Here you will learn formula to find the equation of directrix of hyperbola with examples.

Let’s begin –

## Directrix of Hyperbola Equation

#### (i) For the hyperbola $$x^2\over a^2$$ – $$y^2\over b^2$$ = 1

The equation of directrix is x = $$a\over e$$ and x = $$-a\over e$$

#### (ii) For the hyperbola -$$x^2\over a^2$$ + $$y^2\over b^2$$ = 1

The equation of directrix is y = $$b\over e$$ and y = $$-b\over e$$

Example : For the given ellipses, find the equation of directrix.

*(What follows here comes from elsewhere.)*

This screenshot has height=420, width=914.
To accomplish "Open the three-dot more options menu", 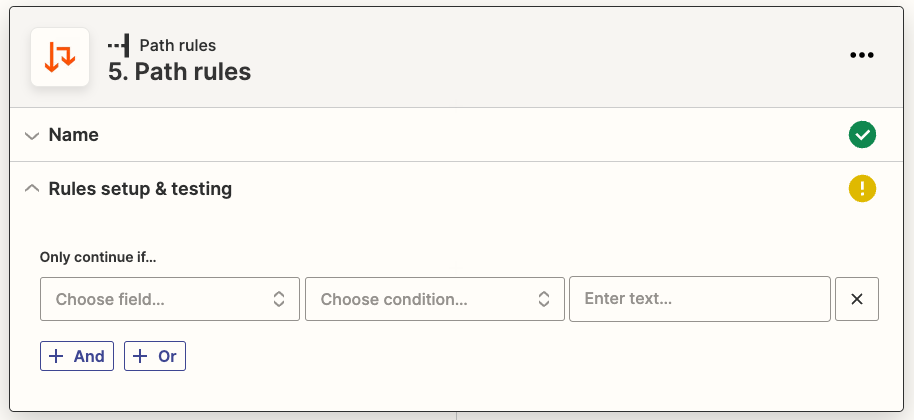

(i)  $$16x^2 – 9y^2$$ = 144

(ii)  $$9x^2 – 16y^2 – 18x + 32y – 151$$ = 0

Solution :

(i)  We have,

$$16x^2 – 9y^2$$ = 144 $$\implies$$ $$x^2\over 9$$ – $$y^2\over 16$$ = 1,

This is of the form $$x^2\over a^2$$ – $$y^2\over b^2$$ = 1

where $$a^2$$ = 9 and $$b^2$$ = 16 i.e. a = 3 and b = 4

Eccentricity (e) = $$\sqrt{1 + {b^2\over a^2}}$$

$$\implies$$ e = $$\sqrt{1 + 16/9}$$ = $$5\over 3$$

Therefore, the equation of directrix is x = $$\pm {a\over e}$$

$$\implies$$  x = $$\pm {9\over 5}$$

(ii) We have,

$$9x^2 – 16y^2 – 18x + 32y – 151$$ = 0

$$\implies$$ $$9(x^2 – 2x)$$ – $$16(y^2 – 2y)$$ = 151

$$\implies$$  $$9(x^2 – 2x + 1)$$ – $$16(y^2 – 2y + 1)$$ = 144

$$\implies$$  $$9(x – 1)^2$$ – $$16(y – 1)^2$$ = 144

$$\implies$$  $$(x – 1)^2\over 16$$ – $$(y – 1)^2\over 9$$ = 1

Here, a = 4 and b = 3

Eccentricity (e) = $$\sqrt{1 + {b^2\over a^2}}$$

$$\implies$$ e = $$\sqrt{1 + 9/16}$$ = $$5\over 4$$

Here, the center is (h, k) i.e. (1, 1)

Therefore, the equation of directrix is x = $$\pm {a\over e}$$ + h

$$\implies$$  x = $$\pm {16\over 5}$$ + 1

$$\implies$$ x= $$21\over 5$$ and x = $$-11\over 5$$

Note : For the hyperbola $$(x – h)^2\over a^2$$ – $$(y – k)^2\over b^2$$ = 1 with center (h. k),

(i) For normal hyperbola,

The equation of directrix is x = $$\pm {a\over e}$$ + h

(ii) For conjugate hyperbola,

The equation of directrix is y = $$\pm {b\over e}$$ + k